Pourvoi n° H 23-18.728








R É P U B L I Q U E F R A N Ç A I S

E


_________________________


AU NOM DU PEUPLE FRANÇAIS
_________________________




ARRÊT DE LA COUR DE CASSATION, CHAMBRE COMMERCIALE, FINANCIÈRE ET ÉCONOMIQUE, DU 19 MARS 2025


1°/ La société Société du Tour d...

LA COUR DE CASSATION, CHAMBRE COMMERCIALE, a rendu l'arrêt suivant :

COMM.

FM

COUR DE CASSATION
______________________

Audience publique du 19 mars 2025

Cassation partielle
et rectification d'erreur matérielle de
l'arrêt attaqué

M. MOLLARD,
conseiller doyen faisant fonction de président

Arrêt n° 148 F-B

Pourvoi n° H 23-18.728

R É P U B L I Q U E F R A N Ç A I S E

_________________________

AU NOM DU PEUPLE FRANÇAIS
_________________________

ARRÊT DE LA COUR DE CASSATION, CHAMBRE COMMERCIALE, FINANCIÈRE ET ÉCONOMIQUE, DU 19 MARS 2025

1°/ La société Société du Tour de France, société par actions simplifiée,

2°/ la société Amaury sport organisation A S O, société anonyme,

toutes deux ayant leur siège [Adresse 1],

ont formé le pourvoi n° H 23-18.728 contre l'arrêt rendu le 5 juillet 2023 par la cour d'appel de Paris (pôle 5, chambre 1), dans le litige les opposant :

1°/ à M. [X] [B],

2°/ à M. [R] [B],

3°/ à Mme [P] [B] [U],

tous trois domiciliés [Adresse 2],

4°/ à la société Alphand événements, société à responsabilité limitée,

5°/ à la société Alphand, société civile,

6°/ à l'association Respectons la terre,

ayant toutes trois leur siège [Adresse 2],

défendeurs à la cassation.

MM. [X] et [R] [B], Mme [B] [U], les sociétés Alphand événements et Alphand et l'association Respections la terre ont formé un pourvoi incident éventuel contre le même arrêt.

Les demanderesses au pourvoi principal invoquent, à l'appui de leur recours, deux moyens de cassation.

Les demandeurs au pourvoi incident éventuel invoquent, à l'appui de leur recours un moyen de cassation.

Le dossier a été communiqué au procureur général.
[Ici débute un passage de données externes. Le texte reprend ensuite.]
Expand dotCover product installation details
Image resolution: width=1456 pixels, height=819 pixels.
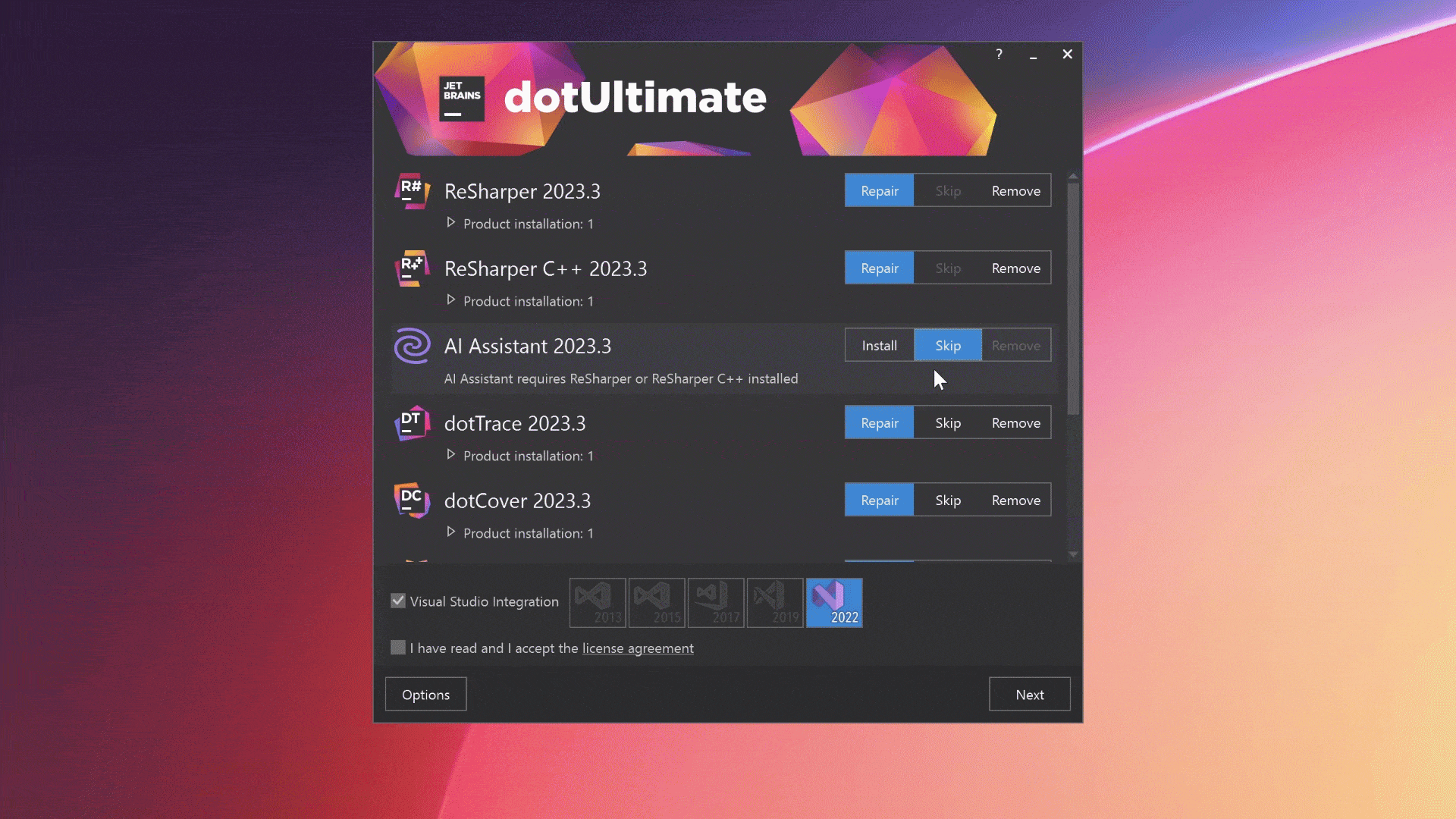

Sur le rapport de Mme Sabotier, conseiller, les observations de la SCP Le Guerer, Bouniol-Brochier, Lassalle-Byhet, avocat des sociétés Société du Tour de France et Amaury sport organisation A S O, de Me Bertrand, avocat de MM. [X] et [R] [B], Mme [B] [U], des sociétés Alphand événements et Alphand et de l'association Respectons la terre, après débats en l'audience publique du 28 janvier 2025 où étaient présents M. Mollard, conseiller doyen faisant fonction de président, Mme Sabotier, conseiller rapporteur, Mme Poillot-Peruzzetto, conseiller, et Mme Labat, greffier de chambre,

la chambre commerciale, financière et économique de la Cour de cassation, composée des président et conseillers précités, après en avoir délibéré conformément à la loi, a rendu le présent arrêt ;

Faits et procédure

1. Selon l'arrêt attaqué (Paris, 5 juillet 2023), la Société du Tour de France (la société STF) organise depuis 1973 la course cycliste du même nom, créée en 1903.

2. Le 10 février 1977, la STF a obtenu l'enregistrement de la marque verbale française « Tour de France » n° 1368310 pour désigner différents produits et services en classes 1 à 45 et en particulier, en classe 41, les services de « divertissements radiophoniques ou par télévision ; production de films ; distribution de journaux ; organisation d'épreuves sportives ».

3. Depuis 2002, la course cycliste est organisée et la marque « Tour de France » exploitée par la société Amaury sport organisation (la société A S O) en exécution d'un contrat de location-gérance de fonds de commerce et d'une licence de marque inscrite au registre tenu par l'Institut national de la propriété industrielle (l'INPI).

4. M. [X] [B], qui avait créé en 2008 l'association Respectons la terre (l'association RLT) aux fins de promouvoir la pratique d'activités sportives, a déposé la marque semi-figurative française « Tour de France à la rame », enregistrée le 26 octobre 2016 sous le n° 4310124, pour désigner différents produits et services en classes 9, 12, 39 et 41.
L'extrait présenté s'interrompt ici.